_Page extract_.
§ §
In The Dairy Farm Company Limited v Secretary for Justice ([2020] HKCFI 306), a 75 year Government lease of land in Pokfulam (‘the Lot’) to Dairy Farm contained a clause (‘SC20’) stating that: ‘“A right-of-way from Pokfulam Road to the new lot on a line to be approved by the Director of Public Works will be given.’ 

The question was whether the right of way was to be for vehicles or whether only pedestrian access was contemplated. Dairy Farm successfully sought an order requiring the Government to grant it a vehicular right of way.

This required the court (Hon. Wilson Chan J.) to apply the normal principles of contractual interpretation and to look at the words used in their documentary context and in the light of the relevant facts known to both parties at the time of the Grant (1958).

A number of contextual features combined to support Dairy Farm’s contention that the parties must be taken to have contemplated vehicular access:

  • the right of way was for access to domestic premises and so the grant was of a right of way for all purposes required for that use;
  •  SC20 entitled Dairy Farm to construct a ‘road or path’, suggesting both pedestrian and vehicular access was contemplated;
  •  SC20 required Dairy Farm to contribute to the cost of maintaining the road suggesting a type of use that might damage it; ([33])
  •  the right of way was intended to connect to the vehicular access on Pokfulam Road;
  •  pre- Grant correspondence between the parties suggested that the background was a plan to develop a network of roads in the area capable of accommodating vehicular access;
  •  the 75 year term militated against a restrictive interpetation;
  •  especially since vehicular access would be needed for the repair or rebuilding of any buildings on the Lot;
  •  the Lot was intended to be used to house senior staff of Dairy Farm (who were likely to have cars) ([35] – [36]).
§ §
_Data section_.
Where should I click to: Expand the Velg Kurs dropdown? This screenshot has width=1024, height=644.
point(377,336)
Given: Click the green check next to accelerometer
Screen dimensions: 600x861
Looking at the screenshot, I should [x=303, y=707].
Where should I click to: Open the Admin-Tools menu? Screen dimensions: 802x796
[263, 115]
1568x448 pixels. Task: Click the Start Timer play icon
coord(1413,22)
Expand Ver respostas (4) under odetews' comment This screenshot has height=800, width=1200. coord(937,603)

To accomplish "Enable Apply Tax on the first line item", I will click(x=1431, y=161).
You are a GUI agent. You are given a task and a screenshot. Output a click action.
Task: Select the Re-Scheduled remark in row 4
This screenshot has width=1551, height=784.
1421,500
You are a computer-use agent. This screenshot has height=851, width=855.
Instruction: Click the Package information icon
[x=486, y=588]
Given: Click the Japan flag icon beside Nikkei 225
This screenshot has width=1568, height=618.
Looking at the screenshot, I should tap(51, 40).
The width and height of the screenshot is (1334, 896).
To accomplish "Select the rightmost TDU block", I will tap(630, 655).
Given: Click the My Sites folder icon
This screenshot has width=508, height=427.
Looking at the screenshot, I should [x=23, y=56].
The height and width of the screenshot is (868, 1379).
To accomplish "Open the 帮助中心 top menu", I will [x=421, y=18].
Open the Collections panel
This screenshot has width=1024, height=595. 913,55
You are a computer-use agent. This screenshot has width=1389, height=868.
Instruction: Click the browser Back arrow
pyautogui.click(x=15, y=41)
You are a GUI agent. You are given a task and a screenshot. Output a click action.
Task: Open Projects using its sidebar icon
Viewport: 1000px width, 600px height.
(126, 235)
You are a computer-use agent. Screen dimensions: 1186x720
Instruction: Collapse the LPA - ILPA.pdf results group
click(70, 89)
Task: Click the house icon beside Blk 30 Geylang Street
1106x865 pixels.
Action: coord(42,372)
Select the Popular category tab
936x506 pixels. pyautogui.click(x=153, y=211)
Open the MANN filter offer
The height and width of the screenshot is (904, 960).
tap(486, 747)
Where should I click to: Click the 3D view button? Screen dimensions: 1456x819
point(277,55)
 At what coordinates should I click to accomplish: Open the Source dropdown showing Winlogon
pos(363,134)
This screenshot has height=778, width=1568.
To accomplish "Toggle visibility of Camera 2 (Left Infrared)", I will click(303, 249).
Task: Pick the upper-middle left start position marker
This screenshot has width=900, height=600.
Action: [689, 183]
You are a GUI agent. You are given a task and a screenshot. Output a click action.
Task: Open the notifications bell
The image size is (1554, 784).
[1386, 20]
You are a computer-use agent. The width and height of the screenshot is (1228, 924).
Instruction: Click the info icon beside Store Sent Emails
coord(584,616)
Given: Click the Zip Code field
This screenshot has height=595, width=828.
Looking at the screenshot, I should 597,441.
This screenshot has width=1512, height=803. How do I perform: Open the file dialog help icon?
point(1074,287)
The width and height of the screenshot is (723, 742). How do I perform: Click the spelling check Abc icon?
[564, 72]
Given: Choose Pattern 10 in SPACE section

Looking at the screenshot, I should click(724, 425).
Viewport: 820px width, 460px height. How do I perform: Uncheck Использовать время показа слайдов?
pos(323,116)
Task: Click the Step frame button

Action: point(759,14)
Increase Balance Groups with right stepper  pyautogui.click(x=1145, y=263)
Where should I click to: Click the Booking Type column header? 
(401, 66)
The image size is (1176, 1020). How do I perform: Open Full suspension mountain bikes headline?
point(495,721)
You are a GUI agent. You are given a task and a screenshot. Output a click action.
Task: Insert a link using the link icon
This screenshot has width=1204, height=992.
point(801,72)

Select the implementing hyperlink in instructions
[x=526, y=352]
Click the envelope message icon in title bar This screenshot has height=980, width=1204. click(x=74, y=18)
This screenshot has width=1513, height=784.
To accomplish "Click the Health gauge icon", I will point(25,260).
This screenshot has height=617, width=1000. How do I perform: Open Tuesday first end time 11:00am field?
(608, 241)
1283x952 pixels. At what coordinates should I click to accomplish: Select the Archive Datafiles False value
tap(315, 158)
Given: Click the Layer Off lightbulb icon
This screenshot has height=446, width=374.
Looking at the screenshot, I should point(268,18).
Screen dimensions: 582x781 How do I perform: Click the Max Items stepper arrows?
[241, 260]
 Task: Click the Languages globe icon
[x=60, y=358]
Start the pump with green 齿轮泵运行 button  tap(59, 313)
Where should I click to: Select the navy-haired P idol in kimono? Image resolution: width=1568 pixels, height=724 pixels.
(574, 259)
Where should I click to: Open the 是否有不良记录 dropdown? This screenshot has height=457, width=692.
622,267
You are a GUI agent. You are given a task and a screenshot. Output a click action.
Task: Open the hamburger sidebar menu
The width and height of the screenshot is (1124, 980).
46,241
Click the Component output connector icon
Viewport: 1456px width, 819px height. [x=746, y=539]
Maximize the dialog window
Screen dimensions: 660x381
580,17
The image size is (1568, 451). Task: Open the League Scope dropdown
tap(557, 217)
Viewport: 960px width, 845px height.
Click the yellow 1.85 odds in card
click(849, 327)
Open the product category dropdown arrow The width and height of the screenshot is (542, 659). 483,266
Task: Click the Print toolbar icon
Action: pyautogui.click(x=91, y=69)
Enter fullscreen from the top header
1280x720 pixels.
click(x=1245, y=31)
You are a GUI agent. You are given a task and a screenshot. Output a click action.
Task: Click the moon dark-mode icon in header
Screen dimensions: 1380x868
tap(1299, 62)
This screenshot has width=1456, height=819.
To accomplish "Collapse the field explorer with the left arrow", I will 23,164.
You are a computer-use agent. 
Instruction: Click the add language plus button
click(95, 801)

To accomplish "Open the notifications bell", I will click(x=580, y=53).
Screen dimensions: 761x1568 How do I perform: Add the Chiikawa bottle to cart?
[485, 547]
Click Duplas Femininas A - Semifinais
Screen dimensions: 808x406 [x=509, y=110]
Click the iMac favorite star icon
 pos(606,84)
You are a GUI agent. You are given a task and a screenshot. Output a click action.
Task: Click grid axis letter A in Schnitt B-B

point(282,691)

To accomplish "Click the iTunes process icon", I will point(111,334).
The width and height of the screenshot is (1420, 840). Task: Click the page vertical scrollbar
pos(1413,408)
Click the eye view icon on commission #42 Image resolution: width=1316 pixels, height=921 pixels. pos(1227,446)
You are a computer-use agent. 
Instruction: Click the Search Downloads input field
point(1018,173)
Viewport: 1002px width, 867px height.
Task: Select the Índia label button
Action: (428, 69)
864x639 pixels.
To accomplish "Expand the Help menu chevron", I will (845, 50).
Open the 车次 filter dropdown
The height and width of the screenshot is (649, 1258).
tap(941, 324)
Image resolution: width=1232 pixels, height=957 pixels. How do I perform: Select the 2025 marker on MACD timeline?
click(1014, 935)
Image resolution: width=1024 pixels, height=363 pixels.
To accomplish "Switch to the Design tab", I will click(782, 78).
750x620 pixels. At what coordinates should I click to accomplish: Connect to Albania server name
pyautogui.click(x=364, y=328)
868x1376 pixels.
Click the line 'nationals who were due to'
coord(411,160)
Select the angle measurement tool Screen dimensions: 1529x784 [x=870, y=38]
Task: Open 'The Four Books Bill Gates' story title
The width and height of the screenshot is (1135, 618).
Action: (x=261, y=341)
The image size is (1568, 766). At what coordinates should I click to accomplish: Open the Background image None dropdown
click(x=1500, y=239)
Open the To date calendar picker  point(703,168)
§ §
_Tasks to carry out_.
A. Reproduce the part of the case summary above between "The question was" and "the Grant (1958).", inclusive.
B. Summarize the case summary above in two sentences.

_Set of answers_.
A.
The question was whether the right of way was to be for vehicles or whether only pedestrian access was contemplated. Dairy Farm successfully sought an order requiring the Government to grant it a vehicular right of way.

This required the court (Hon. Wilson Chan J.) to apply the normal principles of contractual interpretation and to look at the words used in their documentary context and in the light of the relevant facts known to both parties at the time of the Grant (1958).

B. In The Dairy Farm Company Limited v Secretary for Justice, Dairy Farm obtained an order requiring the Government to grant it a vehicular right of way under SC20, a clause in its 75-year lease of land in Pokfulam that promised a right of way from Pokfulam Road. Applying normal principles of contractual interpretation, the court relied on contextual features to support vehicular access, including the clause's reference to a "road or path," the long lease term, and the plan to house senior staff on the Lot.